No one country could be self-sufficient not even the most developed country in the world, the United States, nor the largest Russia, nor the most populous, China, nor Japan, nor even a multi-country trading bloc like the Common Market And the idea of any other part of the world going it alone is just ludicrous.

What this means is that no one part of the world can opt out, at least not without suffering a drastic reduction in the amount and variety of goods and services available to satisfy the needs and wants of those living there. People would be deprived of products from other part of the world or would have to work longer and devote more resources than otherwise to producing them.

In these circumstances, even if private property and the profit motive were to be eliminated within its frontiers, the country concerned would hardly provide the attractive model you assume for people in other countries to want to follow.

You say that this drawback could be got round by bartering with the outside, capitalist world, but have you thought this through? The products to be acquired from the outside world would have to be paid for (whether in money or in kind) at the full market price. But these outside products would not be able to be acquired unless some products produced in the country had first been exchanged on the world market. For this to happen they would have to be competitive in terms of quality and price with the same products produced in the capitalist world, otherwise no other country would want to buy or barter for them.

So already, to participate in the world market, the isolated would-be socialist country would have to behave capitalistically, striving to keep labour costs down and so further restricting the already reduced standard of living of the population. As people would be unlikely to agree to this voluntarily a new ruling class to enforce this would be likely to emerge. The end result would be not "socialism in one country" but state capitalism in one country.

There is another point you overlook.
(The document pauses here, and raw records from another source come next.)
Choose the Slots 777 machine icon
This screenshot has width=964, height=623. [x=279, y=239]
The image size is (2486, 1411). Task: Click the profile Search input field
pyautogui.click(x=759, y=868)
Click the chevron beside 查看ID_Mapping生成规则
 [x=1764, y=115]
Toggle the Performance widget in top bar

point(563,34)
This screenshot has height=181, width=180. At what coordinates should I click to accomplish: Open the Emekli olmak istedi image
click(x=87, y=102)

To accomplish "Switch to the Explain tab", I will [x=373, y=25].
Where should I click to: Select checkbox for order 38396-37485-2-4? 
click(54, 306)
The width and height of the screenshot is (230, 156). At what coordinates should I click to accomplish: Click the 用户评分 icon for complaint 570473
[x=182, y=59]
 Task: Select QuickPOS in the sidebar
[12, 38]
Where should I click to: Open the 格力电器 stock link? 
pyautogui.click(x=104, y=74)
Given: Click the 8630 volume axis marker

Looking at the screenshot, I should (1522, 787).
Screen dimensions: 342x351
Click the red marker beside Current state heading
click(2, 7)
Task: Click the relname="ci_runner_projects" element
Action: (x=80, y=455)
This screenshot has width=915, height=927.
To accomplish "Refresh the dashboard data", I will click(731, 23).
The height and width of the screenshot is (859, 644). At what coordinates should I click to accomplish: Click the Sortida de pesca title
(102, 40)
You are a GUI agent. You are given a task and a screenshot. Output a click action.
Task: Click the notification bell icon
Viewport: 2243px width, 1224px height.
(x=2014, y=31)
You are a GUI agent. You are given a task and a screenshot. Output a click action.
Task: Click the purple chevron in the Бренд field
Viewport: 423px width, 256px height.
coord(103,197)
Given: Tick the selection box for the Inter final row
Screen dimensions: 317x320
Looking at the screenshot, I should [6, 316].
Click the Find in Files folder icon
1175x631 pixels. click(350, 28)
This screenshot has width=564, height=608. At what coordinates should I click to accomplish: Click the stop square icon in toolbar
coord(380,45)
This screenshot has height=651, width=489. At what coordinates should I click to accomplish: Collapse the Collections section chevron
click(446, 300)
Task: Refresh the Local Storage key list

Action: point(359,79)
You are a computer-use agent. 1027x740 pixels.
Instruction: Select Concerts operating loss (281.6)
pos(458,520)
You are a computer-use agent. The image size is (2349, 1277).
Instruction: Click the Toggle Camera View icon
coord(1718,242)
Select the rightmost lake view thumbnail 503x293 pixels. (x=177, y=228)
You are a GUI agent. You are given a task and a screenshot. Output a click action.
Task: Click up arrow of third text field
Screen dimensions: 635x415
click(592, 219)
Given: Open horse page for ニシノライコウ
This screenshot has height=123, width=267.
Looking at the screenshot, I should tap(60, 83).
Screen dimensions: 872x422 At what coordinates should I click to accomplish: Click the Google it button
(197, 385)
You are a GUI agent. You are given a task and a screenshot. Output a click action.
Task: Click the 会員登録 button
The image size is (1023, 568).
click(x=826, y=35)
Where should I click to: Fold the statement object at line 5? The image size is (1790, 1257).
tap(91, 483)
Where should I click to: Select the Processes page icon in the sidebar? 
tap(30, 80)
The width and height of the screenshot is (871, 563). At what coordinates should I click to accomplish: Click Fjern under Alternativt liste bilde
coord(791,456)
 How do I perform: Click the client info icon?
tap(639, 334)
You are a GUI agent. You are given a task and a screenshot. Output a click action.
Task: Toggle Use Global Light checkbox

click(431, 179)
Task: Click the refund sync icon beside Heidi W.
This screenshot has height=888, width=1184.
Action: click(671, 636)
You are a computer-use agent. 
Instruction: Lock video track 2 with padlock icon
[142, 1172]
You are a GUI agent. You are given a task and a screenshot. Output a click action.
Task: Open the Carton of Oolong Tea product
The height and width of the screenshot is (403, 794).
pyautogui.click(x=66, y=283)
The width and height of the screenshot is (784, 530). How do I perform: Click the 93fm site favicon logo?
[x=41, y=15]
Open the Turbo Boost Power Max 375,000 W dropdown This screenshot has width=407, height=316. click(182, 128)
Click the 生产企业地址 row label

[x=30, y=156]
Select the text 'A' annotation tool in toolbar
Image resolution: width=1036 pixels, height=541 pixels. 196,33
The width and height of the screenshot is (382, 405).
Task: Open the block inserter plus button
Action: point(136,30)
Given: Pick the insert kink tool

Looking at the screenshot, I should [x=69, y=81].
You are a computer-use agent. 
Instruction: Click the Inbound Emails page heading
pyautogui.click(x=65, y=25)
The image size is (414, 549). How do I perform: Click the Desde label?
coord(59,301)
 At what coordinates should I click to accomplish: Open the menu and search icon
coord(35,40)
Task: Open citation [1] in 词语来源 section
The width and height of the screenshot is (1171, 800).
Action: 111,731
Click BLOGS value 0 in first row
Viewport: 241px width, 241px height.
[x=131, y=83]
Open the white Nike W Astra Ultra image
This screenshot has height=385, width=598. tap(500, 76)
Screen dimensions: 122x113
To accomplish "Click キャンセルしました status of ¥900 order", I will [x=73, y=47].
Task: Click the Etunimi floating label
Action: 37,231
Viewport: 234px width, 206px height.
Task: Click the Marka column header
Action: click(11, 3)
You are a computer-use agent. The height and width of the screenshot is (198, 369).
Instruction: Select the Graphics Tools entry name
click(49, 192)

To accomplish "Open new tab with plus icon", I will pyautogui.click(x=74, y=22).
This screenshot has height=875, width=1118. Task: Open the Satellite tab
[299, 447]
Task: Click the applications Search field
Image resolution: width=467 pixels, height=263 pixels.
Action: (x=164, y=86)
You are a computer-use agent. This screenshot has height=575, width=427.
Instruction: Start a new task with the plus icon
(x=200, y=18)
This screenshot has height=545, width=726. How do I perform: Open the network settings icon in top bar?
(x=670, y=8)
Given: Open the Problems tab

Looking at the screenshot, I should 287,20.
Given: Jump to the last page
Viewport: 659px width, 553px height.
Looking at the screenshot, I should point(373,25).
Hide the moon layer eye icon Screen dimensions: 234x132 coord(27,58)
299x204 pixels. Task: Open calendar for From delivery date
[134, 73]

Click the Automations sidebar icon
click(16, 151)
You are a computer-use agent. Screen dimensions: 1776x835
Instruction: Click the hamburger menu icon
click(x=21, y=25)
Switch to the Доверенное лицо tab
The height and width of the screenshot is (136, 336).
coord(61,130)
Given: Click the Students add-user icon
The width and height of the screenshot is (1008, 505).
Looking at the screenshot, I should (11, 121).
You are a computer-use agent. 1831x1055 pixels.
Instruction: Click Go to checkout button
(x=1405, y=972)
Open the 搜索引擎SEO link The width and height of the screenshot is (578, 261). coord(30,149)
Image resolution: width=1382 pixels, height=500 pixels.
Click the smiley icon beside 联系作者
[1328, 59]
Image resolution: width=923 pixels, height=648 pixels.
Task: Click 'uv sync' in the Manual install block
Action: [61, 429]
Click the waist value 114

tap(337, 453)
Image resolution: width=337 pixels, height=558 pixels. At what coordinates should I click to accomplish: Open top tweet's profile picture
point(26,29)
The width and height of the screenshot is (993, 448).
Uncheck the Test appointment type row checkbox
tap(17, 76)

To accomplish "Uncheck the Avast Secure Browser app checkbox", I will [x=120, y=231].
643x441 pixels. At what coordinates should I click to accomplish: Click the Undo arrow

Abolishing capitalism and establishing socialism is not like demolishing a dam. It requires the existence of an active and participating socialist majority. Without this there can be no socialism, so for socialism to be attempted in just one country there would have to emerged a socialist majority in just that country. But how likely is this to happen in practice?

We think it is highly unlikely. Given the fact that social conditions and problems are basically the same all over the world, and given that socialism is the idea of a world society where the resources of the Earth belong in common to all humanity, we can see no reason why socialist ideas, when they begin to catch on, should only spread in one particular country and not in others.

In our view it is much more reasonable to assume that socialist ideas will spread more or less evenly in all countries. In which case, apart from being impossible to achieve anyway but the problem of perhaps having to try to establish socialism in one country won’t even arise.